Jamtis: Why a new address format?
When Monero was created in 2014, it inherited the CryptoNote addressing scheme. Originally, each wallet only had a single public address and payments were disambiguated with payment IDs. In 2017, subaddresses were introduced, which allowed each wallet to generate a virtually unlimited number of seemingly unlinkable addresses.
In 2019, a weakness of subaddresses was identified, which allows an attacker to link two subaddresses belonging to the same wallet. This is called the "Janus attack".
In 2026, Monero will upgrade to a new transaction protocol called Carrot, which provides mitigations for the Janus attack and offers address-conditional forward privacy (i.e. forward privacy if addresses are kept secret).
However, several issues with the legacy addressing scheme remain unresolved:
1. Wallets with publicly known addresses lose nearly all privacy against a quantum-enabled adversary.
2. Wallets that use a third party service for scanning the blockchain lose nearly all privacy.
3. Generating subaddresses requires keeping track of a global counter, which complicates implementations and may cause merchants to prefer legacy integrated addresses.
4. The detection of outputs received to subaddresses is based on a lookup table, which can sometimes cause the wallet to miss outputs.
5. Checking two addresses for equality is difficult for humans because CryptoNote addresses are long and case-sensitive.
The goal of Jamtis is to tackle the shortcomings of CryptoNote addresses that were mentioned above. Specifically:
1. Jamtis wallets with publicly known addresses retain a certain level of privacy even against a quantum-enabled adversary.
2. Jamtis wallets using a third-party scanning service retain a certain level of privacy.

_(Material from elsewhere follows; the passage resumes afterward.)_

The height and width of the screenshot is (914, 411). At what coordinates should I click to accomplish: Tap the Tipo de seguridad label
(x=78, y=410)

3. Jamtis addresses can be safely generated without keeping track of a global counter.
4. Balance recovery for Jamtis wallets can be done reliably without the need to use a precomputed table of keys.

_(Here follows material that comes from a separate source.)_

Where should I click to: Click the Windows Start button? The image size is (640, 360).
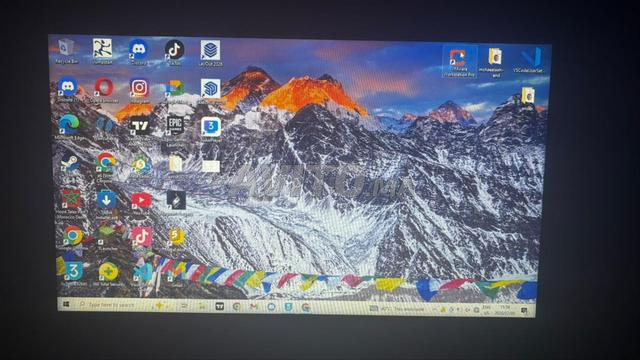(66, 304)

5. Jamtis addresses can be quickly compared thanks to a "visual prefix" consisting of 30 lowercase characters.
Jamtis focuses on post-quantum privacy because all past and present Monero transactions are vulnerable to quantum privacy-breaking attacks due to the "harvest now, decrypt later" strategy.
Additional goals are:
1. Backward compatibility with Carrot without hard forking changes.
2. Enotes sent to Jamtis addresses are indistinguishable from enotes sent to legacy addresses.
3. Jamtis addresses retain existing security properties of Carrot, especially Janus attack protection.
Jamtis also comes with a new 16-word mnemonic scheme called Polyseed that will replace the legacy 25-word seed for new wallets.
Non-goals
An explicit non-goal of Jamtis is post-quantum soundness. This includes preventing a quantum-enabled adversary from:
1. opening Pedersen commitments to arbitrary monetary values
2. forging spend authorization proofs and linking tags
3. forging membership proofs
Past and present Monero transactions are safe from soundness-breaking quantum attacks, assuming no cryptographically relevant quantum computers exist at this moment. Both Carrot and Jamtis support a migration protocol that will be used in a future fully post-quantum upgrade.